---------- Data to examine ----------

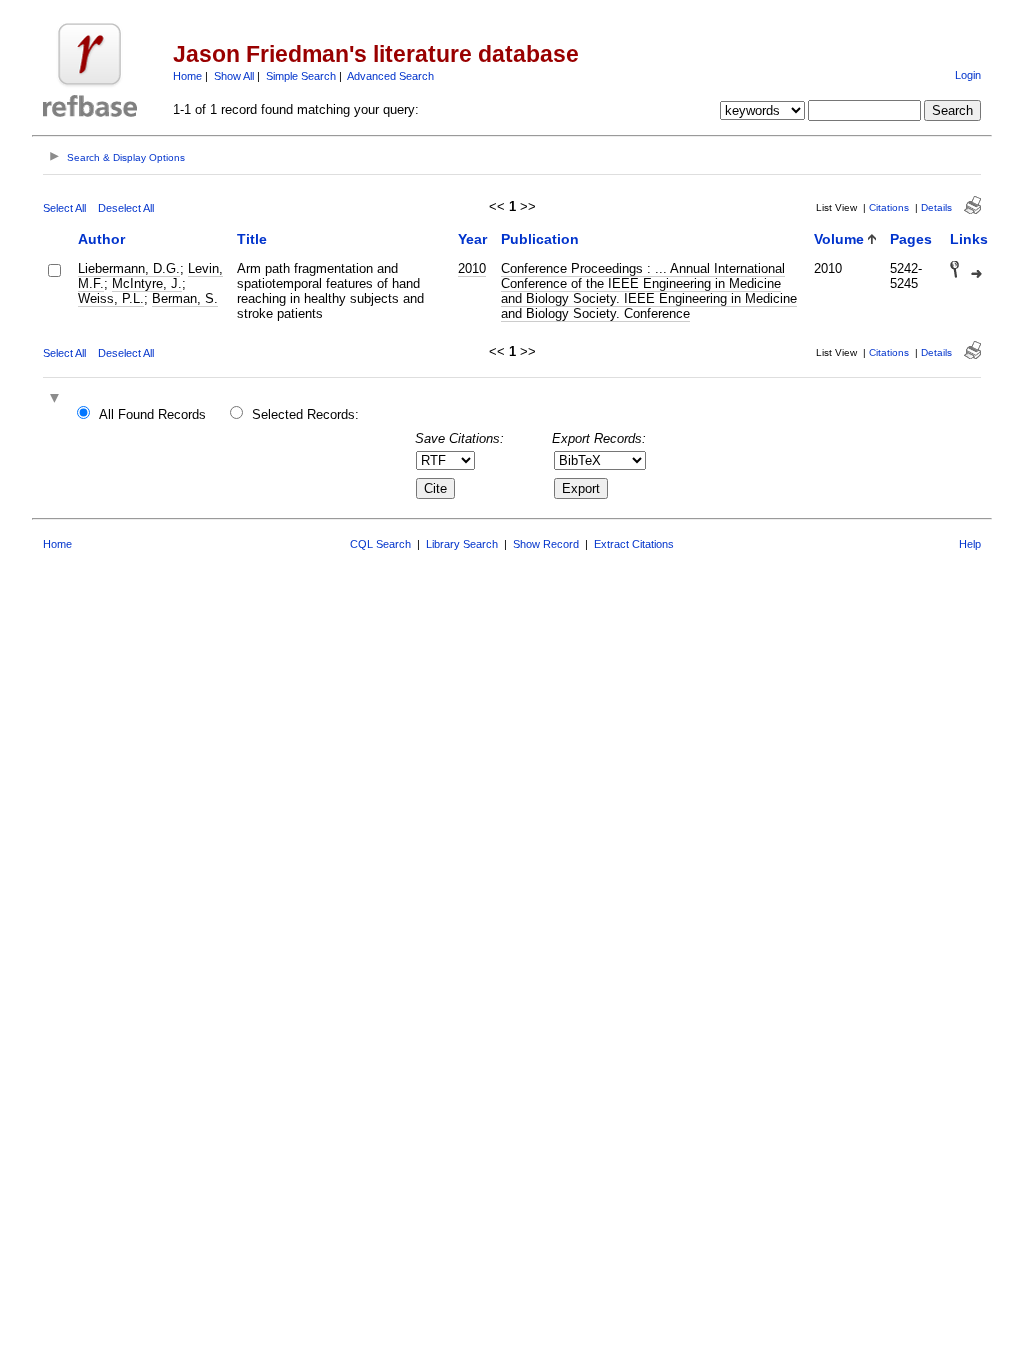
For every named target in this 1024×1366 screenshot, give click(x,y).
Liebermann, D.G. (129, 268)
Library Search (462, 544)
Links (969, 239)
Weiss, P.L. (111, 298)
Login (968, 75)
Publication (540, 239)
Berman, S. (185, 298)
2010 (472, 268)
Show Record (546, 544)
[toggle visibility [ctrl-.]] (57, 399)
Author (101, 239)
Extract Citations (634, 544)
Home (187, 76)
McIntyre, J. (147, 283)
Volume (839, 239)
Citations (889, 207)
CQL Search (380, 544)
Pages (911, 239)
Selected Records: (305, 414)
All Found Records (152, 414)
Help (970, 544)
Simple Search (301, 76)
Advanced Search (390, 76)
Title (252, 239)
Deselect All (126, 208)
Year (472, 239)
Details (936, 207)
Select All (64, 208)
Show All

----------

▸ **Task directions**: Every line above that includes the string "Search" should be counted, and the answer should be that number only.

▸ **Response**: 4